In mid-August 2020, the Canada Revenue Agency suspended its online services due to cybersecurity attacks. Cyber criminals were able to obtain thousands of GC Key account credentials.
How did this happen? Through credential stuffing.
Credential stuffing is a cyber attack that relies on people re-using their passwords.For example, if you use the same password for a social media site as you do for your bank account, anybody that is able to hack the social media site would now have your banking password as well. Sites with poor security are breached on a regular basis, and thieves sell the credentials they obtain through these breaches on the dark net or underground forums.In the case of the CRA attack, cyber criminals used thousands of previously gathered email/password combinations to see if they worked with the CRA site. Almost 9,000 people had used the same password, allowing cyber criminals to login as them, or to sell the credentials to other criminals. The passwords were not stolen from CRA, but the criminals were able to verify that the previously stolen credentials also worked for the CRA site.
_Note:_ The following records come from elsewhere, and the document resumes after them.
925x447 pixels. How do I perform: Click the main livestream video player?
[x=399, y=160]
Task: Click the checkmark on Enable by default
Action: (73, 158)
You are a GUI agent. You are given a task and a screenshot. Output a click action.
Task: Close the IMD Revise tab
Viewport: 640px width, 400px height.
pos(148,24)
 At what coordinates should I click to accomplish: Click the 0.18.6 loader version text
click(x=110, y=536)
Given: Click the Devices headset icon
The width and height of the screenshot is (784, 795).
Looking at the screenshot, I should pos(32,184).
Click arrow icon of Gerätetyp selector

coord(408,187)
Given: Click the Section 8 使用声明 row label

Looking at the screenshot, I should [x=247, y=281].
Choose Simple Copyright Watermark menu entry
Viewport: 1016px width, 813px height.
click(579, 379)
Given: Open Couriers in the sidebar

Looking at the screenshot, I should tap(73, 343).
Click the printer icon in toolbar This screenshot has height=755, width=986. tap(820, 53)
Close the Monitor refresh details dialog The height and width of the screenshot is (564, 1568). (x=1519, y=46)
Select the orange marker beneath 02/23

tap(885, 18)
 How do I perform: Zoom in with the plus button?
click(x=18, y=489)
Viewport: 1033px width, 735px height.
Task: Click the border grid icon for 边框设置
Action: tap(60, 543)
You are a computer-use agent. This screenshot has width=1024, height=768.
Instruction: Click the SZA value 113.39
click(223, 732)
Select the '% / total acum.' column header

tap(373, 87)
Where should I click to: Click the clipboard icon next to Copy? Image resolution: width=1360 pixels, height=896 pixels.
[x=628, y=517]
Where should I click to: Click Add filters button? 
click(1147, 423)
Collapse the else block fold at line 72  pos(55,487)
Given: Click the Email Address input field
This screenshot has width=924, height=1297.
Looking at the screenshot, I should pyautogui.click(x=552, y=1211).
A similar credential stuffing recently resulted in thousands of Zoom account credentials being illegally obtained.
This is a valuable lesson for us all - we can no longer feel as though 'we are too small', 'no one would hack into my account', or 'that only happens to big cities'. This type of attack is a quantity over quality type attack. Attacks like this are relatively simple for a moderately skilled hacker to complete, and the goal is to hit as many victims as possible - no matter how big or small.
What can you do to protect yourself?Two important steps you can take that would prevent you from being a victim of credential stuffing attack such as this:
- Use a different password for each site that you connect to. Your passwords should be complex, not trivial ones such as 'qwerty1234' or 'secret' or your name or favourite food. A password management service would make this step easy.
- Use 2-factor authentication wherever it's available. Hardware tokens such as the Yubikey or text message verification can be used to prevent hackers from using your credentials.
This importance of password management cannot be understated.